Crescente divario tra popolazione urbana e rurale

Pur essendo avversari politici, Christophe Clivaz e Simone de Montmollin hanno entrambi legami personali con il mondo dell’agricoltura. Il primo è figlio di un viticoltore, la seconda è enologa di professione. Entrambi i parlamentari vedono un crescente divario tra la popolazione urbana e quella rurale.

“In città, spesso la gente non sa più da dove viene un pomodoro o un litro di latte”, afferma Christophe Clivaz. Tuttavia, sottolinea che gli agricoltori stanno facendo un grande lavoro di sensibilizzazione per spiegare nuovamente i problemi agli abitanti delle città.

“Il divario tra città e campagna è una delle grandi sfide di questo secolo”, afferma Simone de Montmollin.  Elogia anche il lavoro di comunicazione svolto dagli agricoltori e dalle agricoltrici negli ultimi anni, ma si rammarica che il loro messaggio non sia sufficientemente ascoltato.

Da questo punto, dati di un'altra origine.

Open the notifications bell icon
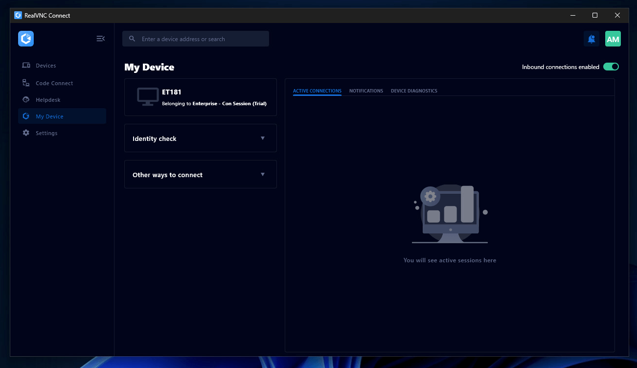 [x=592, y=39]
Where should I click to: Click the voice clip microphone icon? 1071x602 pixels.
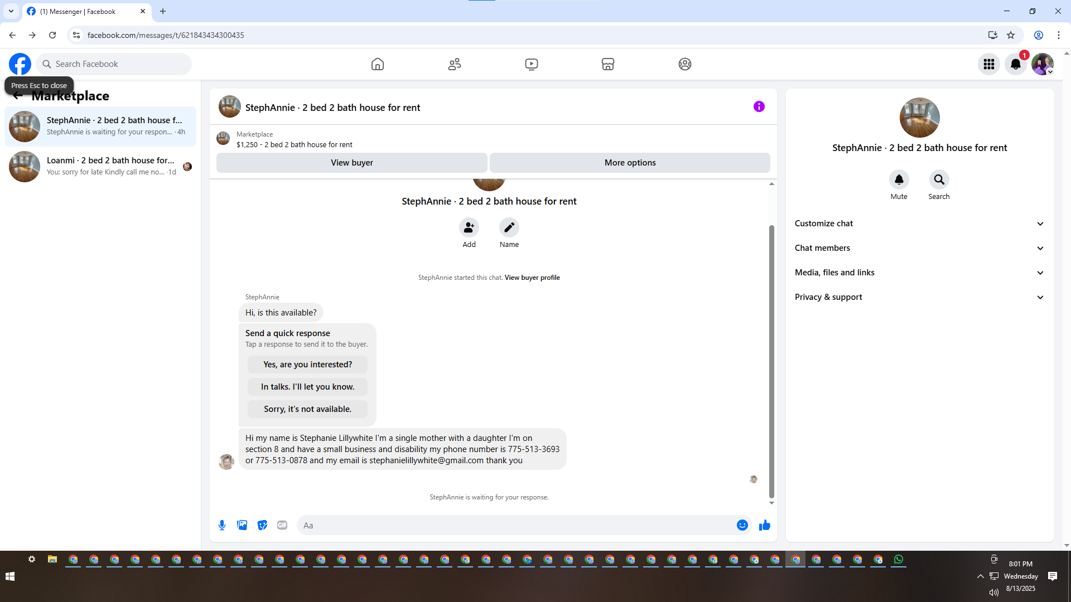coord(222,525)
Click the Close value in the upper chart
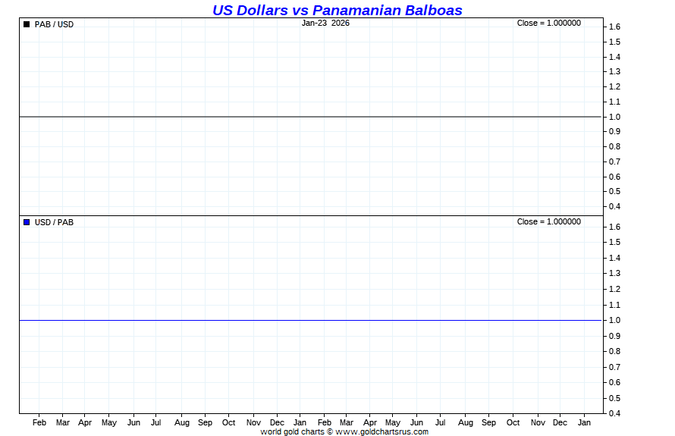The height and width of the screenshot is (436, 675). pyautogui.click(x=548, y=23)
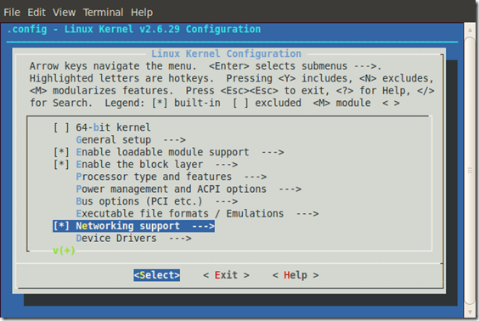The height and width of the screenshot is (321, 479).
Task: Click the scrollbar up arrow
Action: pos(470,30)
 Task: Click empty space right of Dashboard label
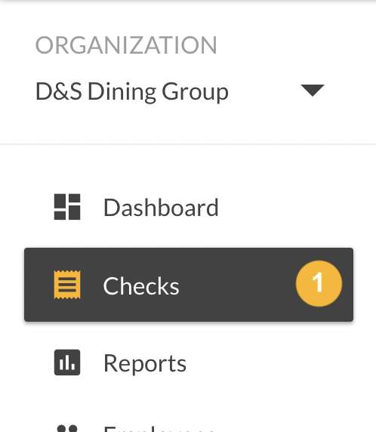point(286,207)
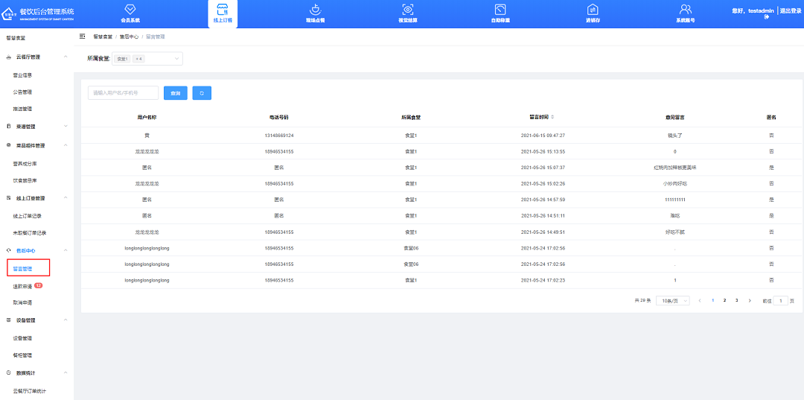Image resolution: width=804 pixels, height=400 pixels.
Task: Click the 线上订餐 shop icon tab
Action: [222, 13]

Mathis Steinmann, da parte sua, osserva che il divario tra città e campagna è più evidente in Francia che nella Confederazione. “Gli abitanti delle città che sono cresciuti in città, anche nella mia facoltà di biologia, hanno enormi problemi a capire il mondo in cui vivono”, osserva. Egli attribuisce questo fenomeno all’alto grado di centralizzazione della Francia, ma individua anche un problema educativo.